Vraiment! Giovanni Apollo, Napolitain de naissance, ancien élève de Bocuse, grand voyageur et grand, très grand cuisinier, a plus du chef français que du chef italien. Il en a la précision maniaque et la compréhension des saveurs franches, sans complications excessives. De l’Italie, il a toutefois la truculence et le sens de l’humour. Tout ça, on le sent dans chaque bouchée, à chaque étape d’un repas qui restera en mémoire.
O.K., c’est un restaurant de chef. O.K., c’est cher. Mais l’expérience vaut chaque dollar et des sacrifices pour plusieurs. Or, pour manger de cette cuisine-là, il n’y a que les meilleurs. Et les meilleurs, ça se paie!

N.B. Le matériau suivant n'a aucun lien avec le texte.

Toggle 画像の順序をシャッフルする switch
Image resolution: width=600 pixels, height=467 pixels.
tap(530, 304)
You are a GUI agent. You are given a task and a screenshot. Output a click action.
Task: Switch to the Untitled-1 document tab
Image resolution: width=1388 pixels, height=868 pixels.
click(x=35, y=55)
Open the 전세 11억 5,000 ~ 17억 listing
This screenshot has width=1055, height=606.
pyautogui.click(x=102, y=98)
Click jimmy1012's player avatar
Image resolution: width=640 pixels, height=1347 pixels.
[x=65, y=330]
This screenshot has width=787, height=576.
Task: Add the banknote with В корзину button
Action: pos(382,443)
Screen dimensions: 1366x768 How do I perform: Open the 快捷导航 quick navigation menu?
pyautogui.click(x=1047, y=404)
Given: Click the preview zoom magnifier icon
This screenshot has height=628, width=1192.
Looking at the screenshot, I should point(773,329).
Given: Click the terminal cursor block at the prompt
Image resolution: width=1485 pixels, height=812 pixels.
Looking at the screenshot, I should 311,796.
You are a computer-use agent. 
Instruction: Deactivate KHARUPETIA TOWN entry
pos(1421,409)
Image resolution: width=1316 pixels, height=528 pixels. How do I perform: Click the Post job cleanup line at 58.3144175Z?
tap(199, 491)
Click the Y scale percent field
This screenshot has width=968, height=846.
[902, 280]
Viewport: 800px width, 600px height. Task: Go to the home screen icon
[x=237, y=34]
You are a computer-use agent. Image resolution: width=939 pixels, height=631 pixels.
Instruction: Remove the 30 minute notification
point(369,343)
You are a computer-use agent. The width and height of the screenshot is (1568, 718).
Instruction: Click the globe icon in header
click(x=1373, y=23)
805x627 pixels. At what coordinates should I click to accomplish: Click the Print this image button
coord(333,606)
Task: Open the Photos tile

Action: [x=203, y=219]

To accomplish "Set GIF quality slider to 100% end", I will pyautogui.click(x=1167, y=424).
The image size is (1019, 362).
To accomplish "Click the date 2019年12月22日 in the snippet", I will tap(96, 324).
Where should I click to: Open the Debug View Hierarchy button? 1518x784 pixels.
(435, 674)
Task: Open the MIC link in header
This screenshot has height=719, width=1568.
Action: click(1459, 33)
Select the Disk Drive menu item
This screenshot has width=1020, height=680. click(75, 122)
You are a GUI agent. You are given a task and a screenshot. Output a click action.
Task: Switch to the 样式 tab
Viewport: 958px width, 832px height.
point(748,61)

Si le décor est un peu désincarné, avec des couleurs qui donnent froid dans le dos et des fresques nuageuses sous un chapiteau d’opéra, nous l’oublions dès l’instant où se présentent les premières mises en bouche: une tranche de canard fumé, miniature, sur quelque feuillage rouge et vert; une tranche de poivron si petite qu’on la voit à peine, tout ça avalé d’une bouchée; et déjà ça commence sur une majuscule. On continue de deux façons. D’abord, si vous le permettez, le chef vous construit son menu au pif, comme ça, selon votre thème – le nôtre sera celui de la mer – et le nombre de plats que vous choisissez – pour nous, quatre seront suffisants. Ou vous consultez une carte qui change une fois par mois et qui s’inspire de tout ce que peut produire la Terre entière. Mais attention, il ne s’agit pas de vulgaire cuisine futuriste: Apollo plonge dans des racines profondes et authentiques.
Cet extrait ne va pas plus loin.